9. Il ressort des motifs de la décision en litige que pour prononcer l'interdiction de retour sur le territoire français pour une durée d'un an à l'encontre de M. B..., le préfet de la Haute-Saône s'est fondé sur le fait qu'il avait sciemment fourni de faux documents pour se faire passer pour un mineur, qu'il était présent depuis 18 mois seulement en France, ne pouvant ainsi justifier de liens suffisamment stables et anciens sur le territoire, et qu'il avait dissimulé sa véritable identité en fournissant de faux documents, ce qui constituait un trouble à l'ordre public. Contrairement à ce que soutient M. B..., il ne pouvait ignorer le caractère irrégulier du jugement supplétif et de l'extrait de l'état civil dont il s'est prévalu. Eu égard à l'ensemble de ces éléments, en prononçant à l'encontre de M. B... une interdiction de retour sur le territoire français d'une durée d'un an, le préfet de la Haute-Saône n'a pas fait une inexacte application des dispositions de l'article L. 511-1 du code de l'entrée et du séjour des étrangers et du droit d'asile.
10. Il résulte de tout ce qui précède que M. B... n'est pas fondé à soutenir que c'est à tort que, par le jugement attaqué, le tribunal administratif de Besançon a rejeté sa demande.
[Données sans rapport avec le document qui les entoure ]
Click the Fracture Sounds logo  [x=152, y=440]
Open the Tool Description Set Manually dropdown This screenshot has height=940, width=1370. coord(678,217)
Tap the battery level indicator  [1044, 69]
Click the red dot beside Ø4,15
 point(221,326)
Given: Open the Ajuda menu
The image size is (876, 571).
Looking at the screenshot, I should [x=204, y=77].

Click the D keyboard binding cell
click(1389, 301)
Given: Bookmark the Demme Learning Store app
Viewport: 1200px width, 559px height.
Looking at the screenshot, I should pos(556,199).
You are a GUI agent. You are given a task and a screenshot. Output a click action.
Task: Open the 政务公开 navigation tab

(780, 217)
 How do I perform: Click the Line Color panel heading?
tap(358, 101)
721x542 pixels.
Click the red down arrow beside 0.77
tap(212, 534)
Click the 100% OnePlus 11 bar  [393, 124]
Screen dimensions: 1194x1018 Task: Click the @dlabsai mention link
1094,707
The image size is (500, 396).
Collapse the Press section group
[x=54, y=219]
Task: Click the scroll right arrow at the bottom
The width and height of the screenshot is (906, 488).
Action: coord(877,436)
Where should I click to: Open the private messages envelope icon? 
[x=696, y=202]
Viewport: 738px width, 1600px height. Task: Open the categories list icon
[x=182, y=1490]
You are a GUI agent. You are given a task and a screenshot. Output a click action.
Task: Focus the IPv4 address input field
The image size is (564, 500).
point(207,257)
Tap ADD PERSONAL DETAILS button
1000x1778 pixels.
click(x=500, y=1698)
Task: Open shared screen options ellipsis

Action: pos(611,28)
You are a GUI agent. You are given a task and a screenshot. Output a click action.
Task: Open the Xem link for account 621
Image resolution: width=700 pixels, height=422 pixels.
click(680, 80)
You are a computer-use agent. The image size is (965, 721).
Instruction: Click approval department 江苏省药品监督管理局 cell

Par voie de conséquence, les conclusions présentées par le requérant à fin d'injonction et d'astreinte ainsi que celles présentées sur le fondement de l'article L. 761-1 du code de justice administrative et de l'article 37 de la loi du 10 juillet 1991 ne peuvent qu'être rejetées.
D E C I D E :
Article 1er : La requête de M. B... est rejetée.
Article 2 : Le présent arrêt sera notifié à M. E... B... et au ministre de l'intérieur.
Copie en sera adressée pour information au préfet de la Haute-Saône.